Dataset excerpts.

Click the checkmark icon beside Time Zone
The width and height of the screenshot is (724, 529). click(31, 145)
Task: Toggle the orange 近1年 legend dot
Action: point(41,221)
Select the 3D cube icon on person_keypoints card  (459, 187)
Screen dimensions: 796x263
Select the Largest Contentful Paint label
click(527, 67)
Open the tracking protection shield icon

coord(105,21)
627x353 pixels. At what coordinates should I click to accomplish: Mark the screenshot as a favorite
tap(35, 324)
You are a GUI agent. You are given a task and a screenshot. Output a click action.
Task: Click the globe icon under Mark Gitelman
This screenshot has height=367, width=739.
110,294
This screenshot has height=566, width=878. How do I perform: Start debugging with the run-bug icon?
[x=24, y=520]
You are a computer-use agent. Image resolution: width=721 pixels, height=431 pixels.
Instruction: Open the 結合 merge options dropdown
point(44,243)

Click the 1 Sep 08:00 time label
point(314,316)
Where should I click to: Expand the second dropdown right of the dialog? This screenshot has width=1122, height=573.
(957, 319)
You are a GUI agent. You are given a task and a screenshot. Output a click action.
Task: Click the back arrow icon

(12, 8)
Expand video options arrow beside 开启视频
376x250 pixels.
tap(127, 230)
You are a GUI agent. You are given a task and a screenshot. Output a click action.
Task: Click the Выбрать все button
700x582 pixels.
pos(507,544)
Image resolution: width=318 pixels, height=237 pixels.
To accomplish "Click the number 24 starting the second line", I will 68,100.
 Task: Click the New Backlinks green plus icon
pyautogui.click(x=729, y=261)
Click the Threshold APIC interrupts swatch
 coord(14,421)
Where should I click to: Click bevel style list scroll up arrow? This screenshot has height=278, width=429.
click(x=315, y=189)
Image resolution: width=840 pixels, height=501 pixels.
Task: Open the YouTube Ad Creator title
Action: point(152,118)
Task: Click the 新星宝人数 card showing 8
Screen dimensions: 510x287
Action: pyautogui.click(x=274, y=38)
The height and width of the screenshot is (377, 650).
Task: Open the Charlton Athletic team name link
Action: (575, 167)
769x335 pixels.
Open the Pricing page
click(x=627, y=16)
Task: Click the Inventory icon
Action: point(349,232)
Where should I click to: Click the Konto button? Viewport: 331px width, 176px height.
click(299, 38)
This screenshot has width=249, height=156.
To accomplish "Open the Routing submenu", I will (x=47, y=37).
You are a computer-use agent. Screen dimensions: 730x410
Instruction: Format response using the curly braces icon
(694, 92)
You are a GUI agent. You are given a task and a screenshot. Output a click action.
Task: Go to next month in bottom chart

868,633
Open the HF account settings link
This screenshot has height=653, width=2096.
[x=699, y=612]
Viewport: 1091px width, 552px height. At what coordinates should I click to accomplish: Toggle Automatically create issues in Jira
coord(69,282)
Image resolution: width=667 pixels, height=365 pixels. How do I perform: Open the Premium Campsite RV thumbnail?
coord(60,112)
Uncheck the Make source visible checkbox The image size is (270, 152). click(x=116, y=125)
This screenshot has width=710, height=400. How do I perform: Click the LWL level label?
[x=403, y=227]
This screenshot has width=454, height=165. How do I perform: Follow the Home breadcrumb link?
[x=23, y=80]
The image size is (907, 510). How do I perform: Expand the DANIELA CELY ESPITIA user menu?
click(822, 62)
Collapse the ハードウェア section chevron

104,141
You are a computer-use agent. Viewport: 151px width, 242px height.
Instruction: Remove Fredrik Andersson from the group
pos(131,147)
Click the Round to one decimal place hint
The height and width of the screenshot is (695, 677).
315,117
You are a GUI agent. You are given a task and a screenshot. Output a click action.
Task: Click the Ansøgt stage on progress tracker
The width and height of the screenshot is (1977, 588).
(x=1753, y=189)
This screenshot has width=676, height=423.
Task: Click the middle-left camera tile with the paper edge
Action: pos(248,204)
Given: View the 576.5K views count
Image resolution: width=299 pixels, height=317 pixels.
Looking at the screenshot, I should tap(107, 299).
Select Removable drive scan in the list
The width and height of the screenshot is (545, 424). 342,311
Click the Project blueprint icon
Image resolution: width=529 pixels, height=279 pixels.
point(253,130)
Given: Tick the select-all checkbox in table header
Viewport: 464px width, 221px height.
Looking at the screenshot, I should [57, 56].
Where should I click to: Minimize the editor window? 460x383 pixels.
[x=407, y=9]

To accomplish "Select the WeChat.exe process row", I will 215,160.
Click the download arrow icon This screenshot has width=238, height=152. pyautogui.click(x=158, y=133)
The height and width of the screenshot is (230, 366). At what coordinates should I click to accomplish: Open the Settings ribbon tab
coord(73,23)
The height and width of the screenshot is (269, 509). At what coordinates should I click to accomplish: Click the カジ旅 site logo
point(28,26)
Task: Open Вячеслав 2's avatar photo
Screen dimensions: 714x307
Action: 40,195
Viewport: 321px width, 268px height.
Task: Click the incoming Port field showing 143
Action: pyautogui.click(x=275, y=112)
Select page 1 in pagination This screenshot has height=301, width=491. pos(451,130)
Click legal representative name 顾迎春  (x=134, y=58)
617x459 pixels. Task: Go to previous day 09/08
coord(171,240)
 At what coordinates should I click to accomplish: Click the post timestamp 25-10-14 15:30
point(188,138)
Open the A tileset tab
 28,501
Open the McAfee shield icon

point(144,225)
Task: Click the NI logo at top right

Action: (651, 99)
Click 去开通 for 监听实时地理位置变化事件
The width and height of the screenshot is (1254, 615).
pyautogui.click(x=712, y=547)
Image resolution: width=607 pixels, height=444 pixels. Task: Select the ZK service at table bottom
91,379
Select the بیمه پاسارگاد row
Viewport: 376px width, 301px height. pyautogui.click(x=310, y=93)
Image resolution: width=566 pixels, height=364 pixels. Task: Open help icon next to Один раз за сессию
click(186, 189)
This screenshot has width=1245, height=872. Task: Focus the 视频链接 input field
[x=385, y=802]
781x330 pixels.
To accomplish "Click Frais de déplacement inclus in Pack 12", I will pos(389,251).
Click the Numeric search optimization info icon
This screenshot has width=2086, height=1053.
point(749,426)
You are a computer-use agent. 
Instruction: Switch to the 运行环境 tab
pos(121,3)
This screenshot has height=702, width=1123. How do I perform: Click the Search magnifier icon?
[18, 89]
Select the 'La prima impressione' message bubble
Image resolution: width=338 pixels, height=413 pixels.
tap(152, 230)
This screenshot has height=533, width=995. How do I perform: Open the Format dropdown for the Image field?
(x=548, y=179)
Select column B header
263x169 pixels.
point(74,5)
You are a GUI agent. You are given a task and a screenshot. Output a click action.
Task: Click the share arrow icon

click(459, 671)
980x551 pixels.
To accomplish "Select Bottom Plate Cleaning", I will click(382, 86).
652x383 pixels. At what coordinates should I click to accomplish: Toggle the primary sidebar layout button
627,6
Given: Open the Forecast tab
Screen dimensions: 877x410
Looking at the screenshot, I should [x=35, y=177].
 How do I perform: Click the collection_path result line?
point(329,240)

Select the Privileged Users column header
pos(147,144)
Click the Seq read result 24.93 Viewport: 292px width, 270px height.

Challenge. Retype the records verbatim from the line containing "I will 215,160." through the line containing "[x=385, y=802]", including both of those lines.

In response.
To accomplish "Select the WeChat.exe process row", I will 215,160.
Click the download arrow icon This screenshot has width=238, height=152. pyautogui.click(x=158, y=133)
The height and width of the screenshot is (230, 366). At what coordinates should I click to accomplish: Open the Settings ribbon tab
coord(73,23)
The height and width of the screenshot is (269, 509). At what coordinates should I click to accomplish: Click the カジ旅 site logo
point(28,26)
Task: Open Вячеслав 2's avatar photo
Screen dimensions: 714x307
Action: 40,195
Viewport: 321px width, 268px height.
Task: Click the incoming Port field showing 143
Action: pyautogui.click(x=275, y=112)
Select page 1 in pagination This screenshot has height=301, width=491. pos(451,130)
Click legal representative name 顾迎春  (x=134, y=58)
617x459 pixels. Task: Go to previous day 09/08
coord(171,240)
 At what coordinates should I click to accomplish: Click the post timestamp 25-10-14 15:30
point(188,138)
Open the A tileset tab
 28,501
Open the McAfee shield icon

point(144,225)
Task: Click the NI logo at top right

Action: (651, 99)
Click 去开通 for 监听实时地理位置变化事件
The width and height of the screenshot is (1254, 615).
pyautogui.click(x=712, y=547)
Image resolution: width=607 pixels, height=444 pixels. Task: Select the ZK service at table bottom
91,379
Select the بیمه پاسارگاد row
Viewport: 376px width, 301px height. pyautogui.click(x=310, y=93)
Image resolution: width=566 pixels, height=364 pixels. Task: Open help icon next to Один раз за сессию
click(186, 189)
This screenshot has width=1245, height=872. Task: Focus the 视频链接 input field
[x=385, y=802]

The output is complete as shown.